Camorr lies, conceptually, on the trade route from Venice to Bas-Lag. It's a maritime city with nasty things in the harbour; magic that works; elderglass towers that glow at dusk, relics of a forgotten elder race help, I'm stuck in a 70s rock lyric!; a cast of vividly eccentric, almost Dickensian characters (criminals, noblemen or both); and a great deal of apparently-irrelevant digression that reminded me, more than anything, of Pratchett's footnotes.

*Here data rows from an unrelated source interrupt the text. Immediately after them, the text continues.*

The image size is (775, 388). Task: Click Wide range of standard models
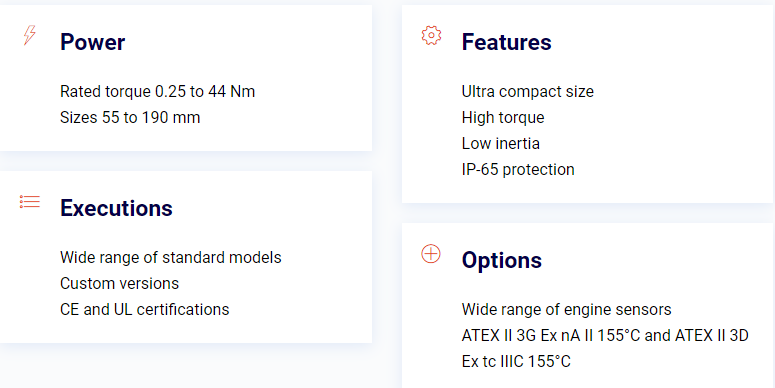tap(171, 258)
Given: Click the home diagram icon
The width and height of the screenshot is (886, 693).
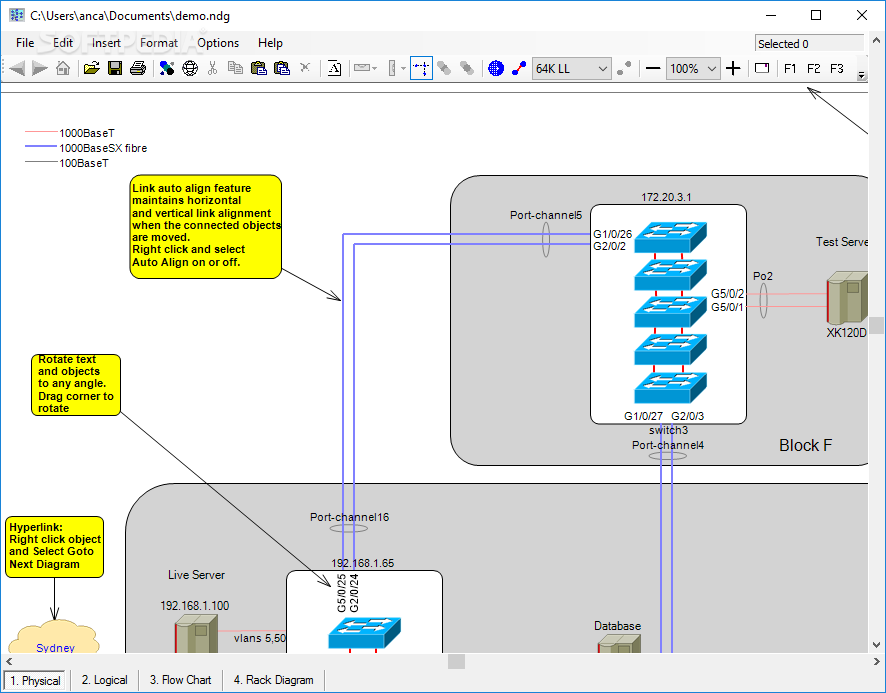Looking at the screenshot, I should tap(62, 68).
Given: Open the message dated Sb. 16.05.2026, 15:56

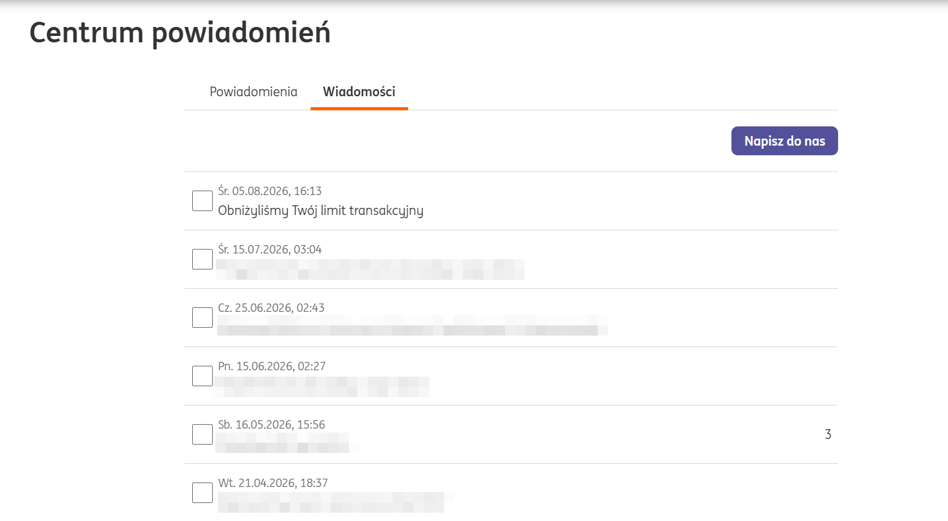Looking at the screenshot, I should tap(511, 435).
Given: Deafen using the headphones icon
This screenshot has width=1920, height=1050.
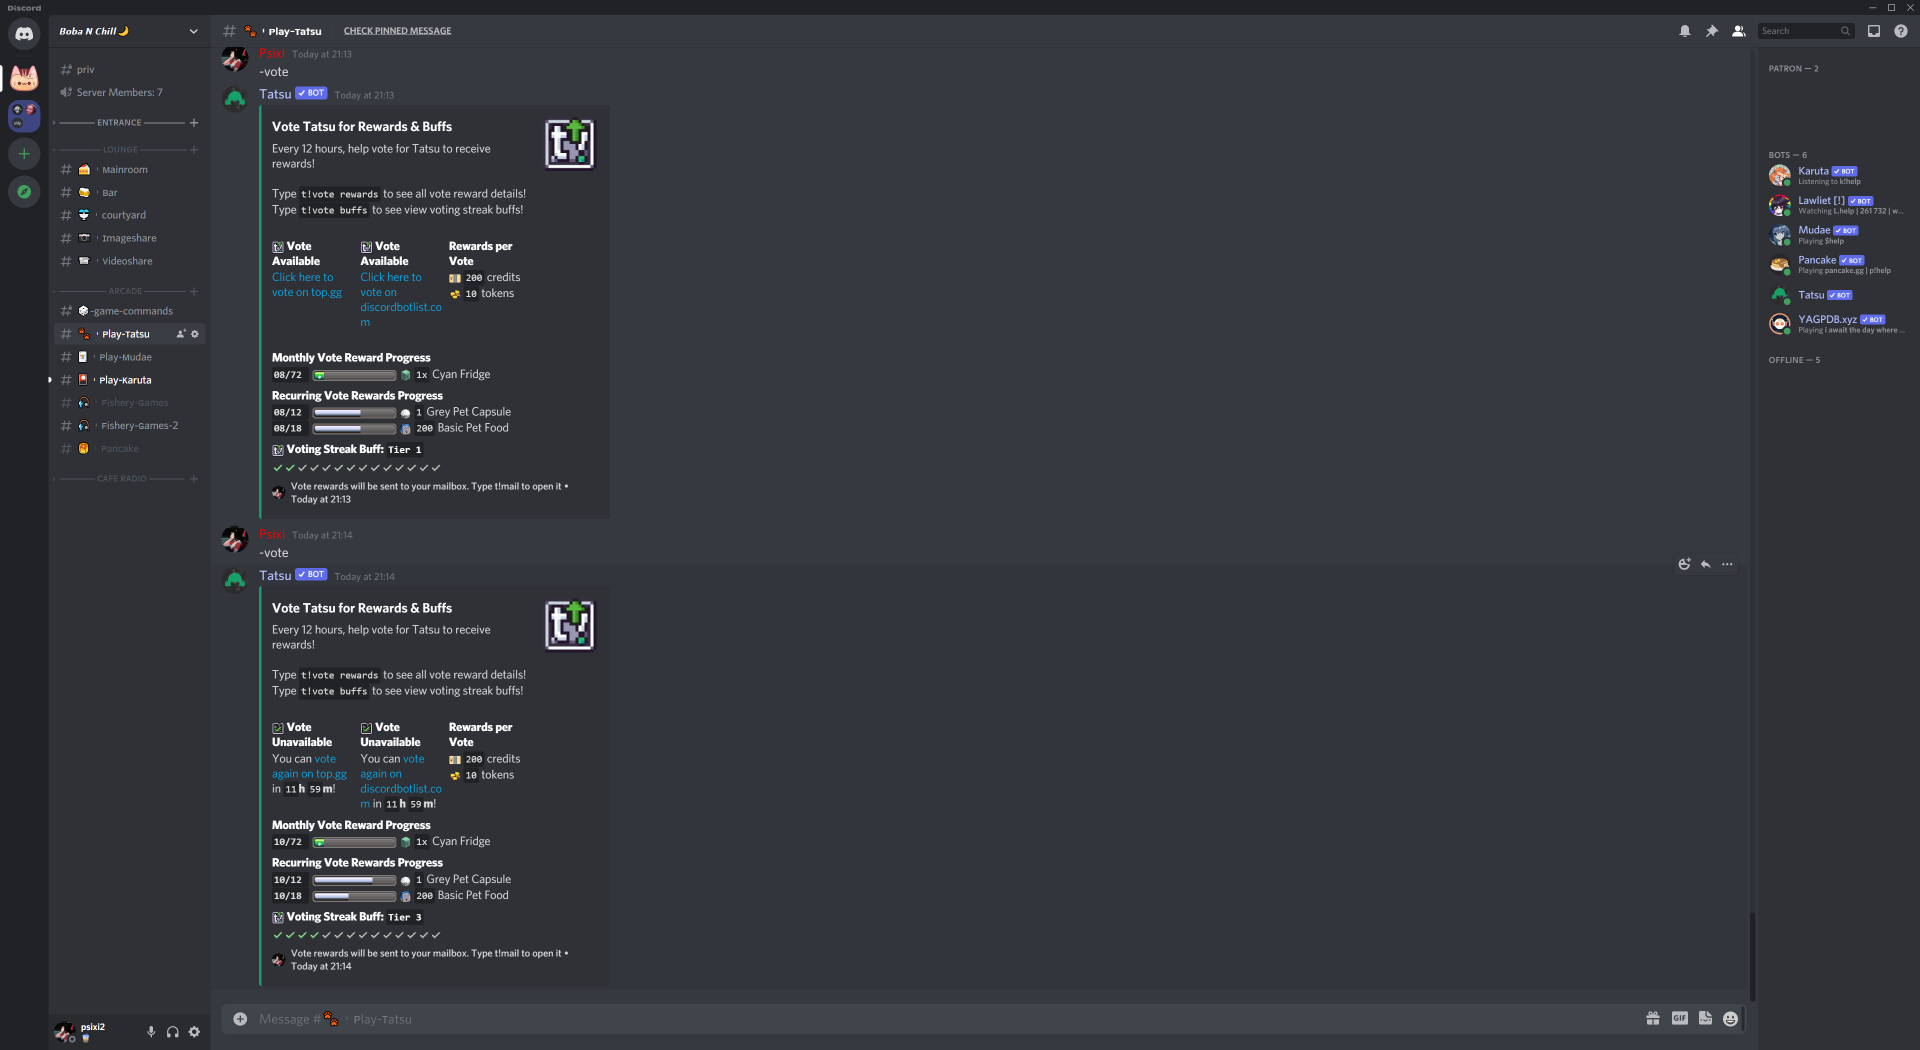Looking at the screenshot, I should pyautogui.click(x=173, y=1032).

Locke Lamora is an orphan who, through an innate talent for deception, tricks his way into an education as a thief, and a career as one of an elite band of confidence-men -- the Gentlemen Bastards. Locke is not a hero in any traditional sense: his crimes are selfish and self-serving -- 'He robs the rich. And that's it', to quote the Plunkett and Macleane tagline -- and he doesn't really fit the heroic mould, being short and unmuscular, and not especially accomplished with any weapon except his wits. That weapon, though, is sharp indeed, and Locke talks himself out of (and, to be fair, into) a number of risky situations.

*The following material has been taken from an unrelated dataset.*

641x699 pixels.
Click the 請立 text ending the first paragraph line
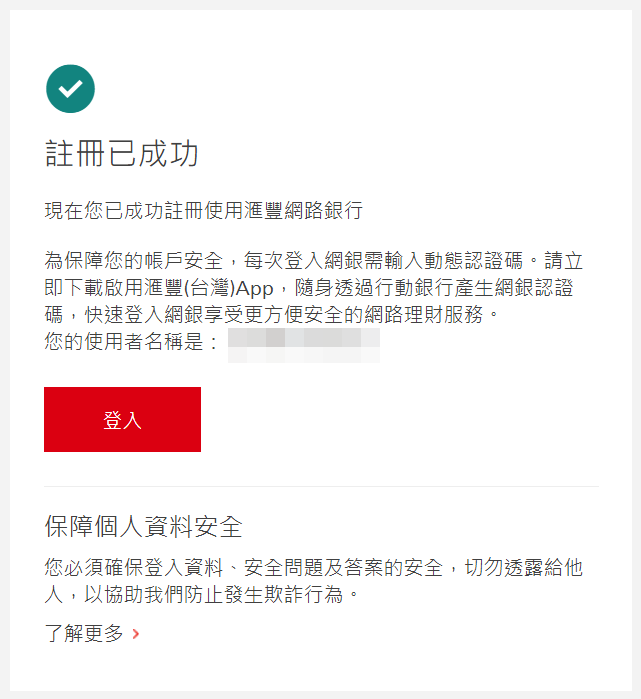click(x=563, y=261)
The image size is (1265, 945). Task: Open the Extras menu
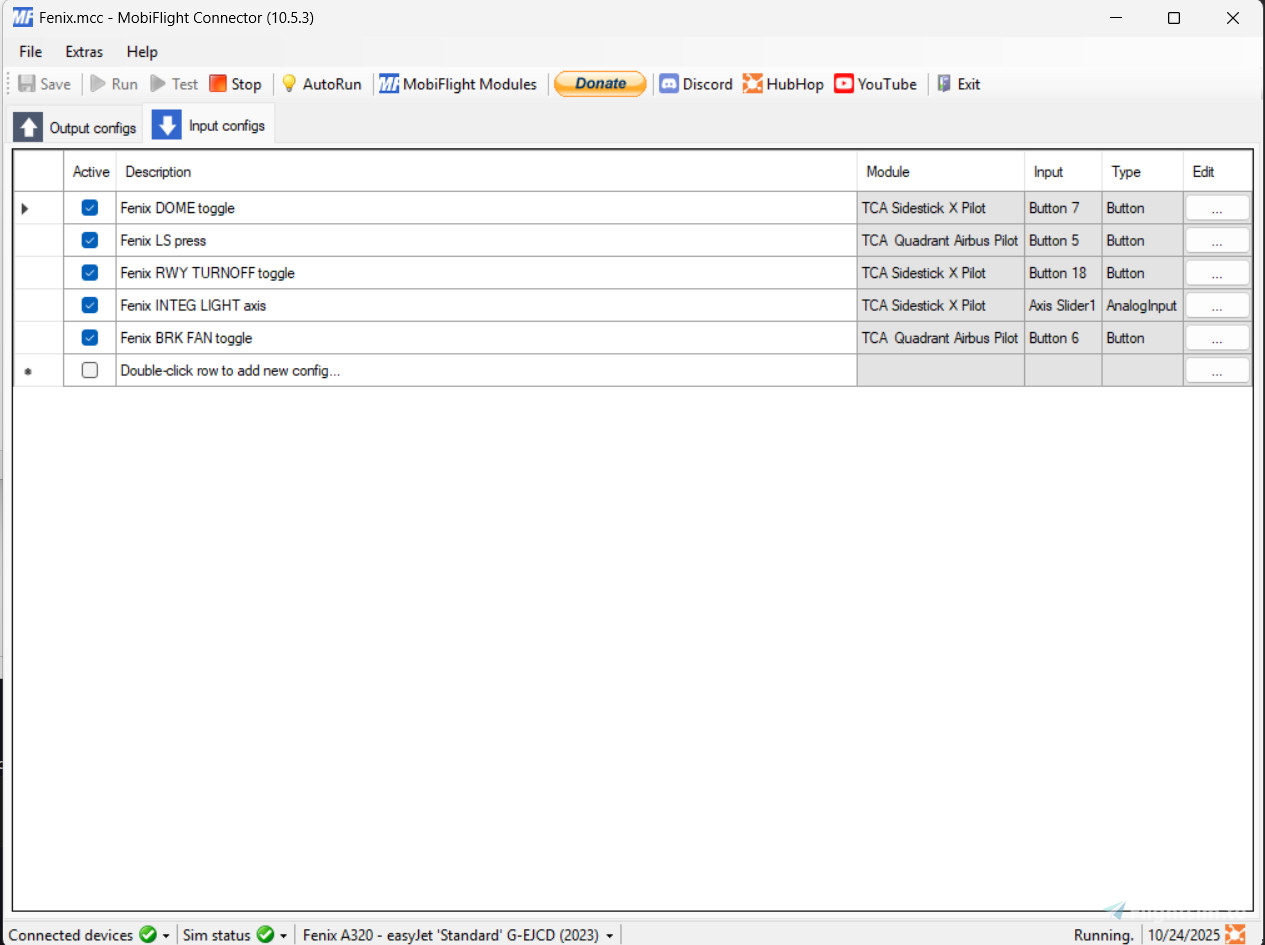84,52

Lynch's pacing is excellent, switching between Locke's childhood and his adult adventures (though there's still a teasingly mysterious gap between one thread and the other), building up expectations and then switching perspective, endearing us to characters and then ... well, there's some pretty nasty events in this tale. Plenty of bad language, too, which gives the prose a very modern feel (compare and contrast Fritz Leiber's career criminals, Fahrd and the Gray Mouser) and, though plentiful, is never superfluous -- always in character. And there's a broad streak of farce which reminds me of classic B-movies: escaping via a window only to discover that another fellow's doing the same one floor below; improvised disguises that don't quite cut the mustard; double- and triple-dealing that blurs an already complex plot.
I like Lynch's prose, his characters, his world: I'm hoping he doesn't prolong this 'sequence' (an unsettling term for a series, in that it offers no concrete expectation of arc and finale) beyond the point where it ceases to entertain and becomes merely (if enjoyably) indulgent.